Your goal: Transcribe the listing verbatim, please, with images dropped.
● ● ● ● ●
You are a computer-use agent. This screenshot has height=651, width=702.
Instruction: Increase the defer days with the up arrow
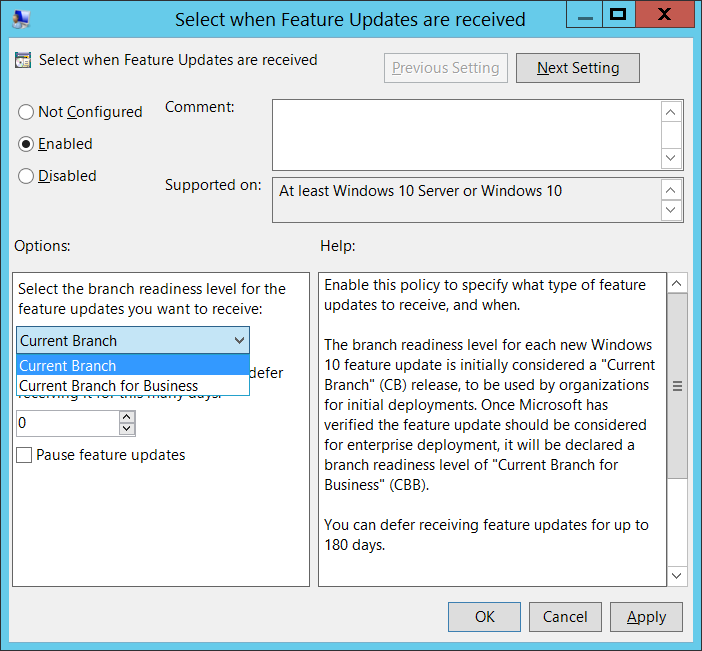point(126,416)
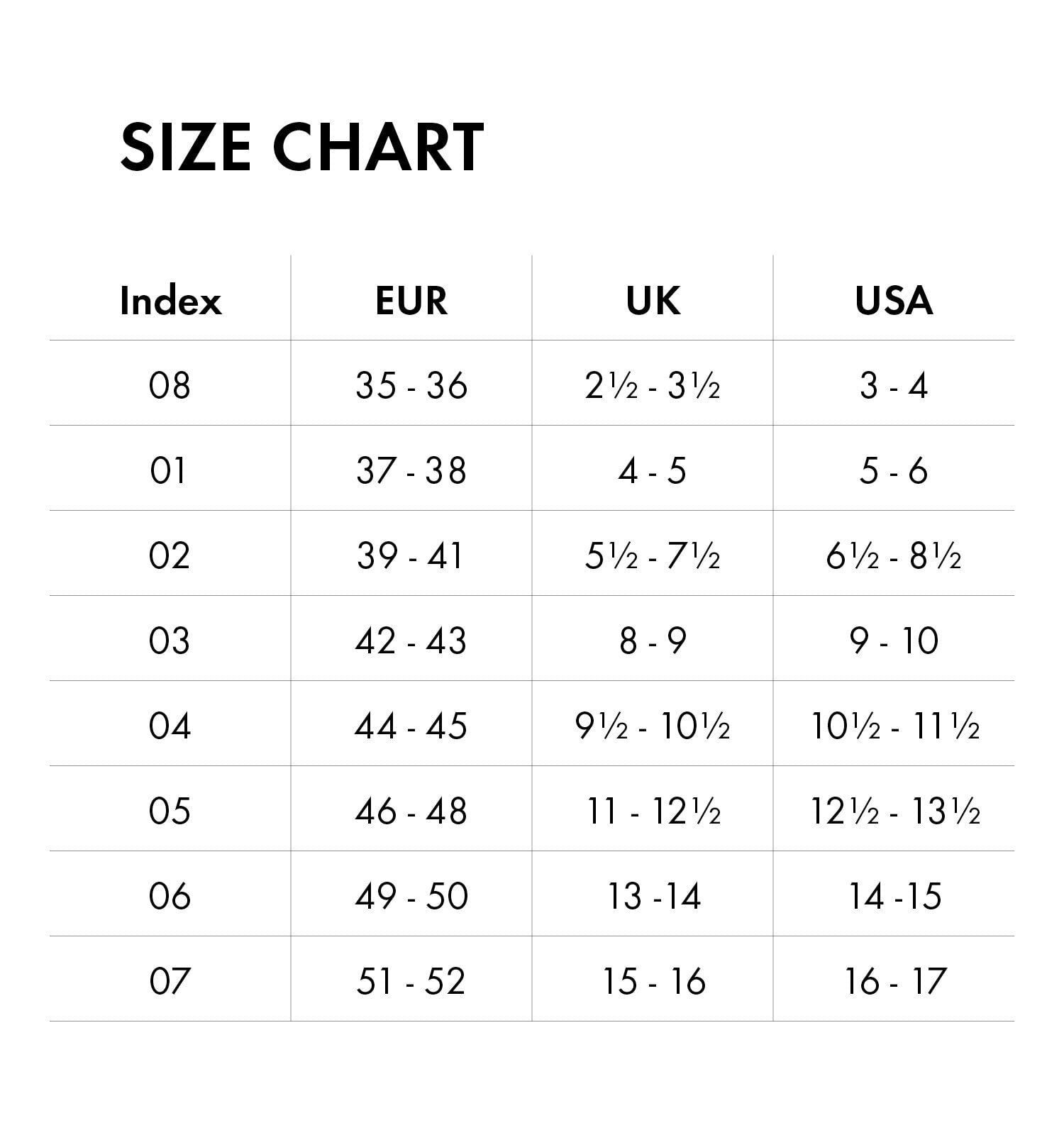Click the EUR 51 - 52 cell
Image resolution: width=1064 pixels, height=1135 pixels.
pyautogui.click(x=411, y=982)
● ● ● ● ●
Solution to this problem:
You are a computer-use agent. This screenshot has height=651, width=702.
Instruction: Increase the defer days with the up arrow
point(126,416)
Click the EUR 51 - 52 cell
Image resolution: width=1064 pixels, height=1135 pixels.
pyautogui.click(x=411, y=982)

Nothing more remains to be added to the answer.